Cincuenta años después de su muerte, Walker Evans sigue siendo un fotógrafo contemporáneo y que deja rastro en otros artistas, según David Campany, director creativo del International Center of Photography de Nueva York, que ha sido el comisario de esta antología titulada Walker Evans. Now and Then, que incluye 231 obras, de una sencillez aparente pero profunda intención, que muestran todos sus intereses: desde la arquitectura del siglo XIX; las personas anónimas, los paisajes urbanos, los rótulos y vallas publicitarias, los objetos comunes o el boom del automóvil.
Fotografiar el mundo no fue la primera vocación de Walker Evans. Hastiado por el conformismo acomodado de su entorno familiar, quedó fascinado por la intelectualidad bohemia, encarnada en autores como Charles Baudelaire, Gustave Flaubert, T.S. Eliot o James Joyce. Se marchó a París en los años veinte y se matriculó en La Sorbona con el deseo de convertirse en escritor, pero pronto descubrió que con la fotografía también podía describir la vida cotidiana. Incluso que, gracias a su formación, él también podía escribir los textos que las acompañaban en revistas como Fortune, donde se convirtió en el único fotógrafo en plantilla en 1945.

En esta publicación, donde estuvo veinte años, realizó ensayos fotográficos sin apenas intervenciones, él mismo se encargaba de la toma de fotografías, la edición, los textos… algo muy poco común. Esto le permitió acercarse a los temas que le interesaban a su manera, y allí publicó sus fotografías de la gente común, los desempleados, los objetos cotidianos, los pequeños comercios, la cartelería popular y las arquitecturas olvidadas. Muchos de los elementos que la mayoría de fotógrafos descartaban e incluso quitaban del encuadre, para Walker Evans eran lo más fundamental de su obra.

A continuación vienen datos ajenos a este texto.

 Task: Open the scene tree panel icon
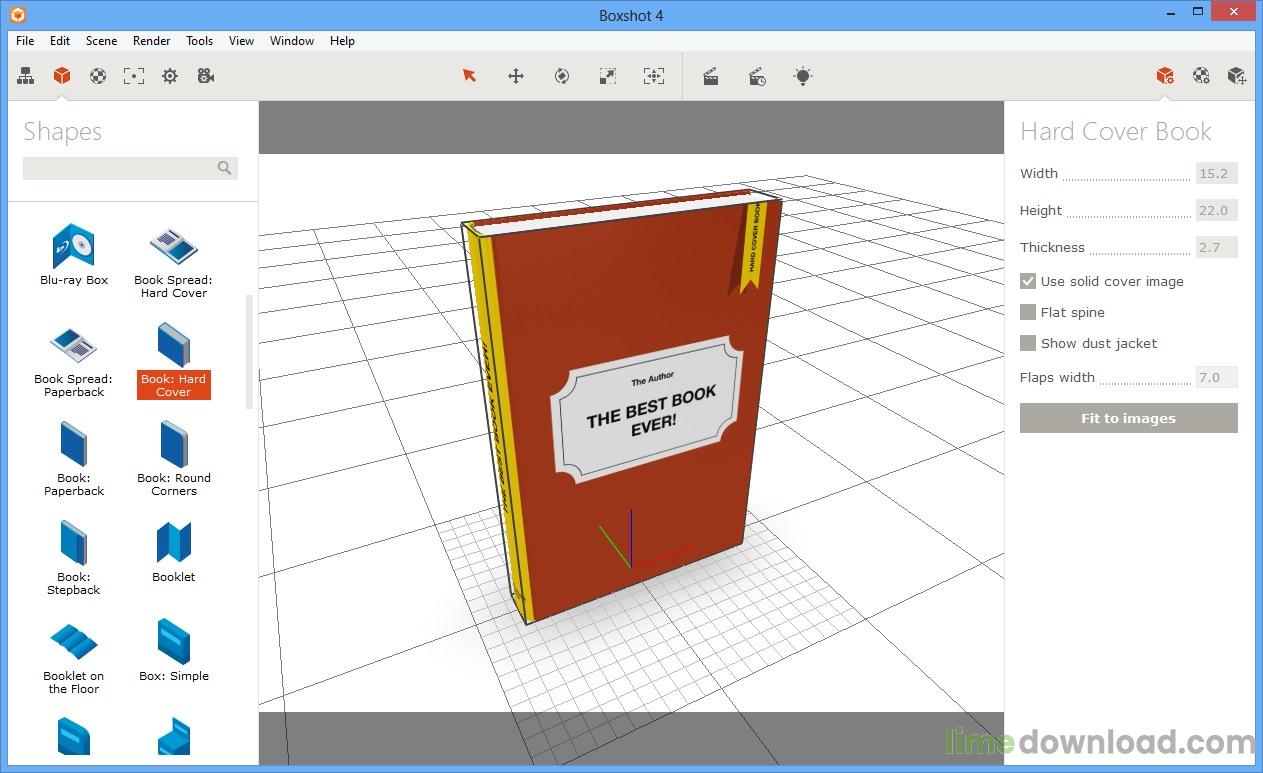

Durante su carrera, que fue larga y abarcó diferentes campos, hubo unos temas centrales que en la exposición se recogen en doce secciones. Funcionan como hilo conductor para entender sus imágenes, que parten del realismo sin artificios, a modo documental, pero también dejan espacio para la reflexión, y sobre todo han asentado el imaginario de un período de los Estados Unidos. De hecho, fue el primer fotógrafo al que el MOMA de Nueva York dedicó una exposición, en 1938, que se tituló American Photographs.

Las fotografías dan cuenta de las personas más castigadas por el crac del 29, escenas callejeras de ciudades medianas de Mississippi o Pensilvania, la arquitectura de grandes urbes, la publicidad que empieza a inundar la vía pública, los pasajeros del metro de Nueva York o utensilios que traía la vida moderna. El boom del automóvil de los sesenta, así como sus consecuencias, los desguaces, también recibieron la atención del fotógrafo, que documentó La Habana de los años treinta para el libro The crime of Cuba, de Carleton Beals.

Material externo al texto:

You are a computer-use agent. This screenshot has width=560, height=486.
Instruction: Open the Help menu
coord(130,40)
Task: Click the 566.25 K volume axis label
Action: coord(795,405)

Aunque en su momento no fue reconocido de la misma forma que ahora, la importancia de Walker Evans fue creciendo a medida que se revisitaba su obra. Inscrito dentro del estilo documental, combinó una mirada directa y austera con una curiosidad inagotable por su entorno. “Mira fijamente. Es la manera de educar la mirada, y algo más. Mira fijamente, curiosea, escucha, espía. Muere sabiendo algo. No estarás aquí mucho tiempo”, dejó escrito. Pero sus imágenes todavía están aquí y han influido a fotógrafos de diferentes generaciones, empezando por Helen Levitt, Robert Frank, Garry Winogrand o Lee Friedlander, también de reconocido talento.